**Provided entries**

━━━━━━━━━━━━━━━━

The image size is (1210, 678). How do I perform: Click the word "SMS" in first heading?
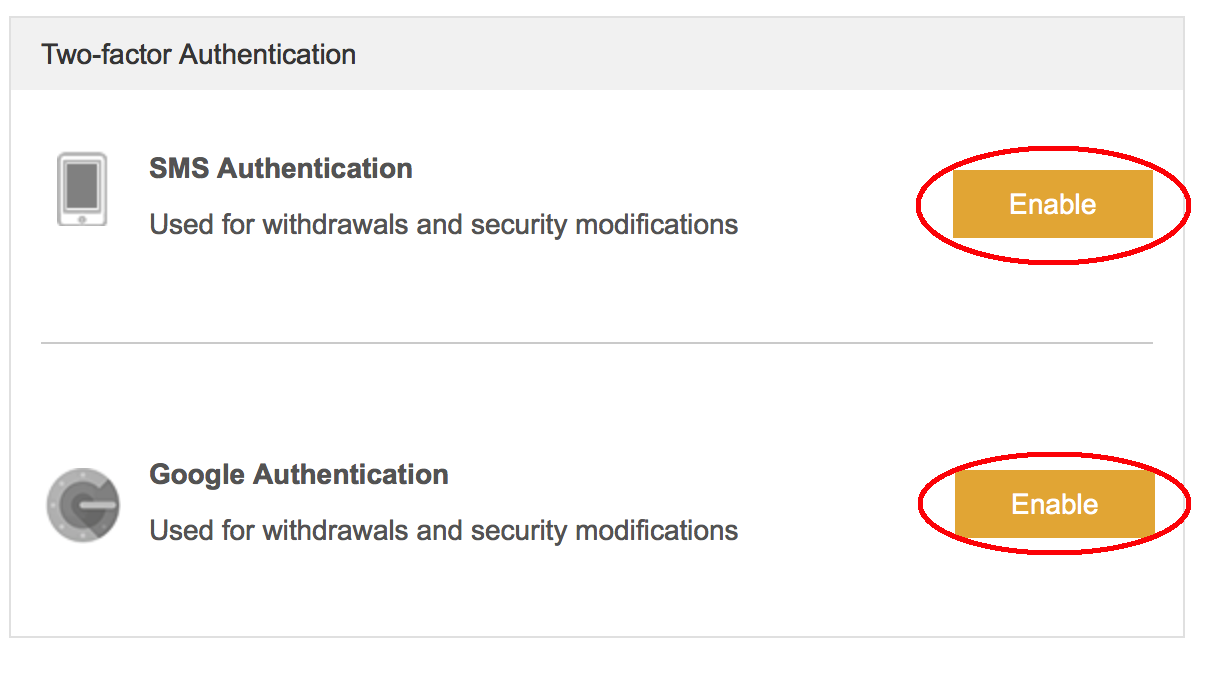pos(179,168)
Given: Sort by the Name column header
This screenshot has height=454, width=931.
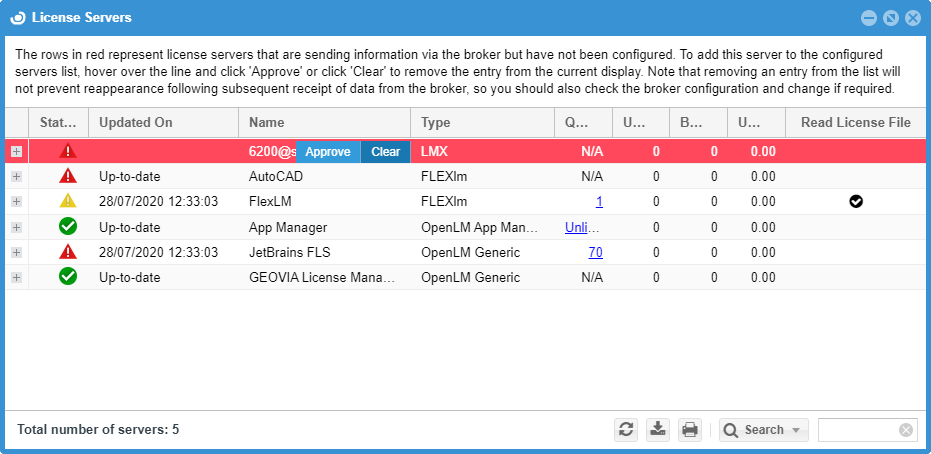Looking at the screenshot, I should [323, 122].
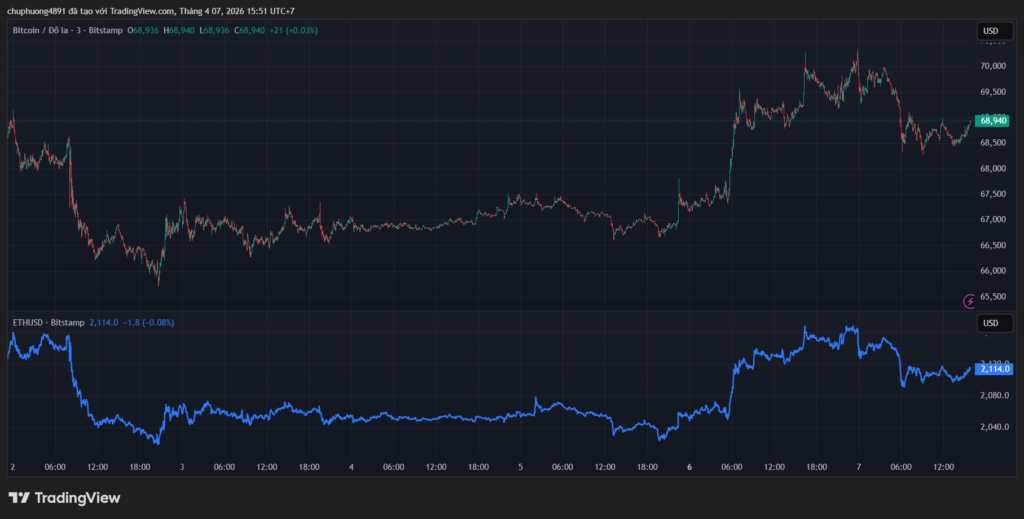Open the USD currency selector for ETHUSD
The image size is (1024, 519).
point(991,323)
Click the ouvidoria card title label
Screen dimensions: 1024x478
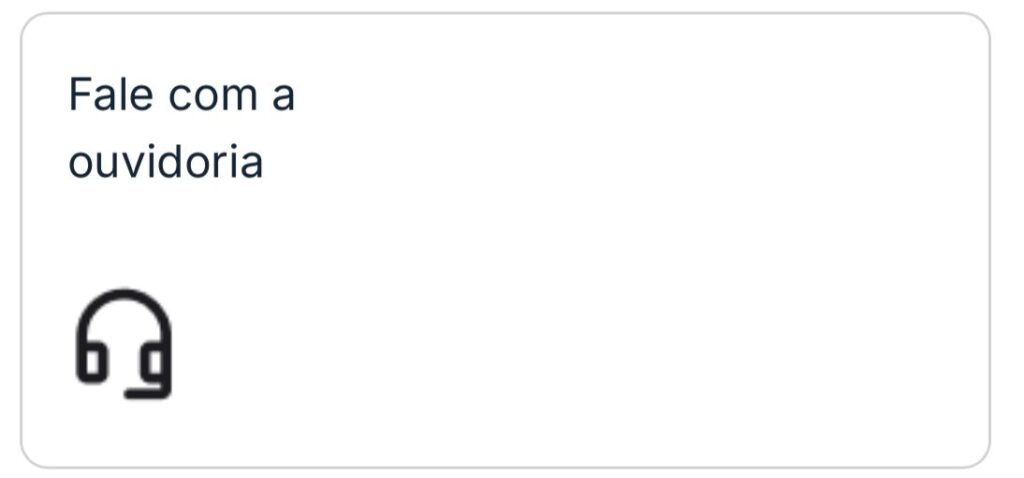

━━━━━━━━━━━━━━━━

Drop the pictures and copy the data exactly.

The image size is (1210, 678). How do I perform: Click the word "SMS" in first heading?
pos(179,168)
Given: Sort by the Name column header
This screenshot has height=454, width=931.
Looking at the screenshot, I should [323, 122].
Open the USD currency selector for ETHUSD
The image size is (1024, 519).
point(991,323)
Click the ouvidoria card title label
Screen dimensions: 1024x478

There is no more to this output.